**Exercise description:** Rewrite the records from their first line through the line containing "Image resolution: width=2576", inclusive, with "anchor point" switched to "save button" and everything else unchanged.

**Input records:**
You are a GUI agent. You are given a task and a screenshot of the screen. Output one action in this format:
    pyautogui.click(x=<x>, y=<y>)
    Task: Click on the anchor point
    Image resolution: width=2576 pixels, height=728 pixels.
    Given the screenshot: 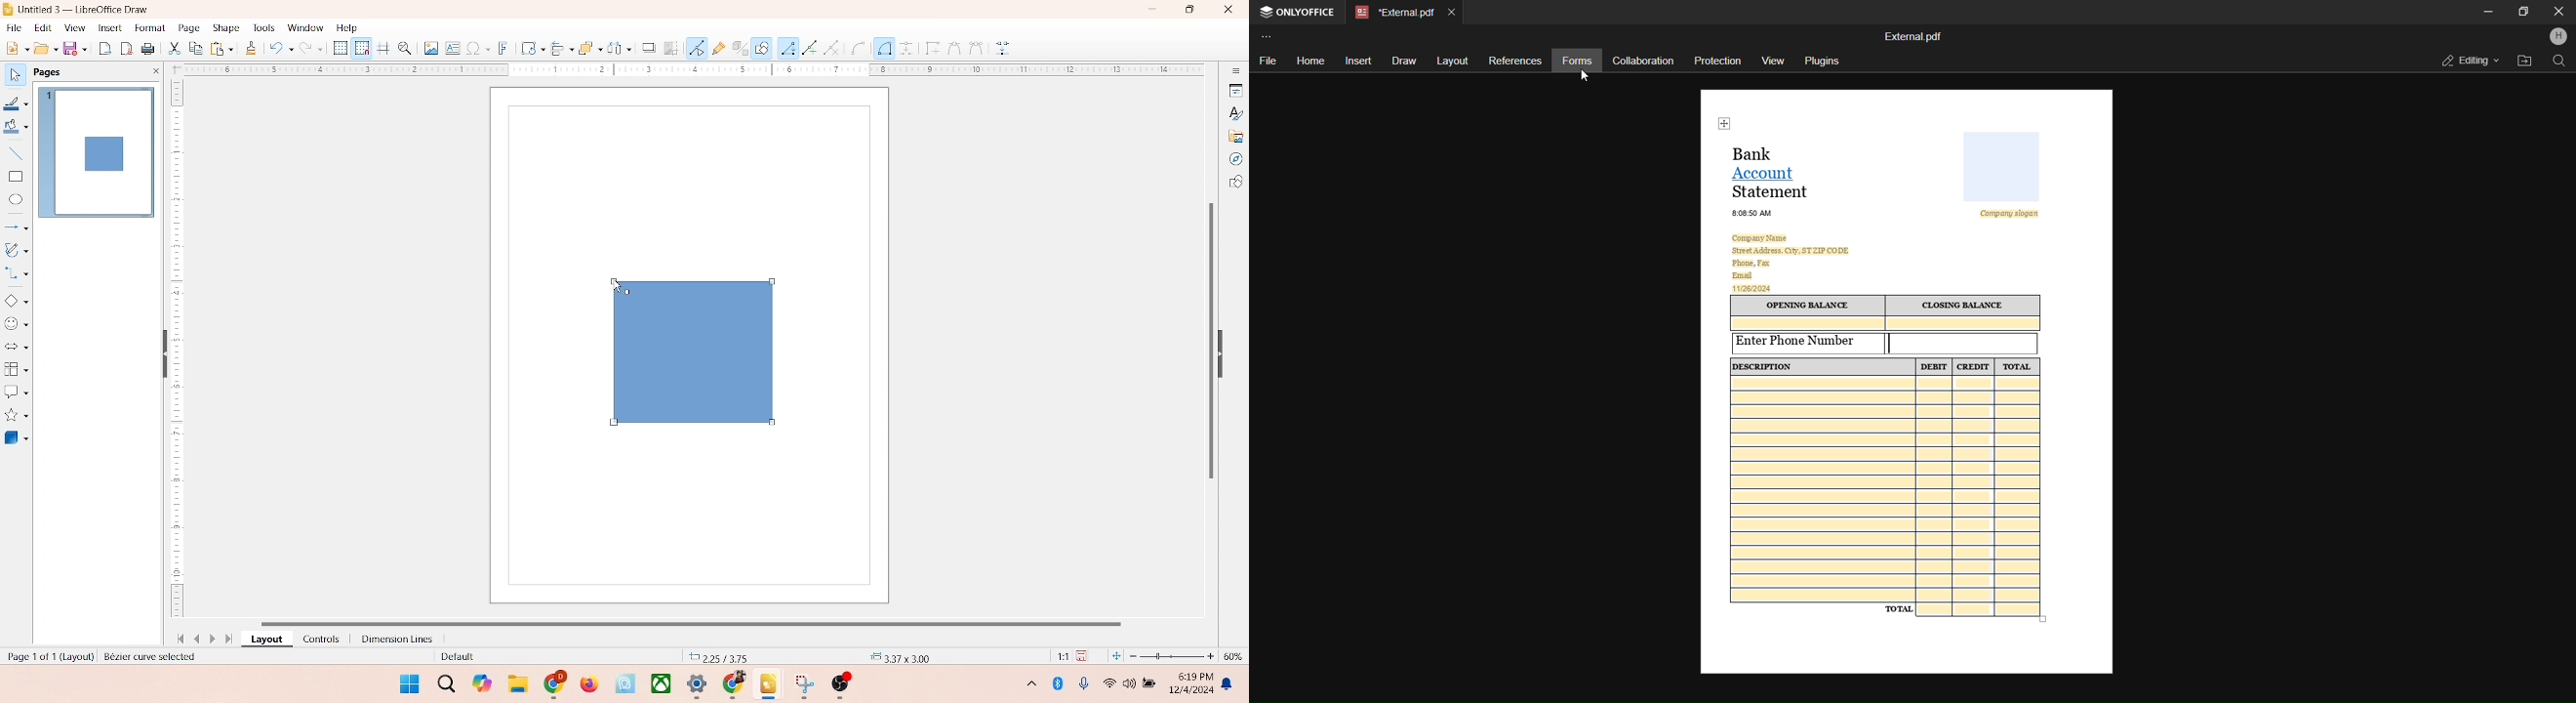 What is the action you would take?
    pyautogui.click(x=898, y=655)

**Full solution:**
You are a GUI agent. You are given a task and a screenshot of the screen. Output one action in this format:
    pyautogui.click(x=<x>, y=<y>)
    Task: Click on the save button
    Image resolution: width=2576 pixels, height=728 pixels.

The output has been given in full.